Guilty Pleas to Australia's Biggest Insider Trading Scam
Friday 19 September 2014 @ 9.39 a.m. | Corporate & Regulatory | Crime
Australia’s largest insider trading case has resulted in guilty pleas from both accused. Former National Australia Bank employee Lukas Kamsay and Australian Bureau of Statistics officer, Christopher Hill, have both pleaded guilty to conspiring in one of the biggest insider trading cases in Australian history; the total sum of their profit amounted to $7 million.
Background
According to evidence provided by the police, Kamay and Hill had begun by hatching a plan to make $200,000 from market sensitive information. However, the scheme quickly spiralled and led to Kamay concealing millions more in accounts unknown to Hill.
Kamay and Hill were university friends having both attended commerce school at Monash University. Documents revealed that the two friends had plotted the scheme at various gatherings in May of 2013. Under the arrangement, Hill would use his position as ABS officer to send Kamay employment, trade and retail figures moments before they were released to the market.
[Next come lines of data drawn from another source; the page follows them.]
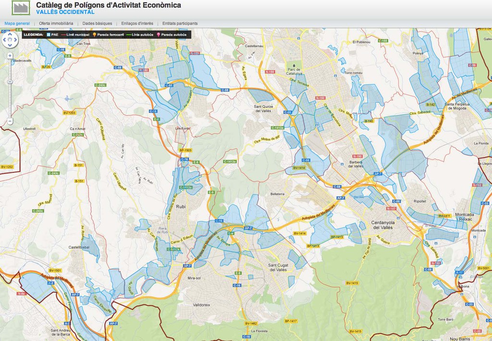Select the Rubí town label on map

coord(181,207)
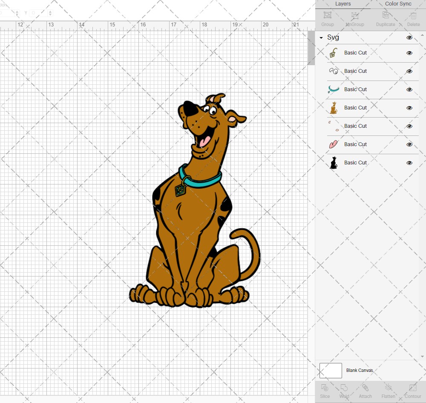Open the Contour tool

tap(412, 391)
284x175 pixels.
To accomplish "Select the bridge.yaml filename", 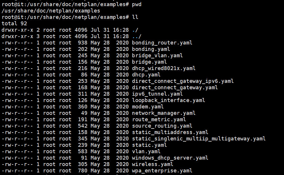I will coord(149,62).
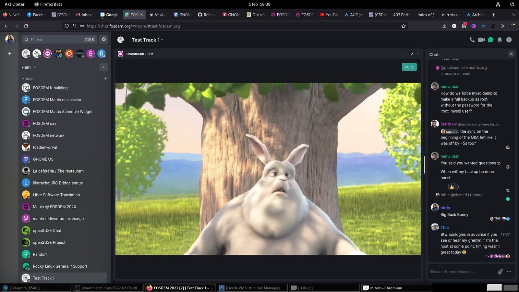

Subsequently, Kamay would use the available data to make trades on the currency markets base on which direction the Australian dollar was likely to go.
Kamay paid Hill just thousands of dollars for the market sensitive information while he kept millions of dollars in profits. He lived the high life using the secret money to purchase a luxury apartment for the price of $2.5 million. The two continued to communicate through prepaid mobile phones in false names.
The pair was arrested in May of this year after a lengthy investigation by Australian Federal Police and the Australian Securities and Investment Commission.
Court Hearing
Hill and Kamay appeared before the Melbourne Magistrates Court on 16 September 2014 for preliminary hearings. Hill pleaded guilty to six criminal charges and Kamay entered similar pleas. However, Kamay pleaded not guilty to money laundering allegations and will now face trial before the Victorian Supreme Court next month.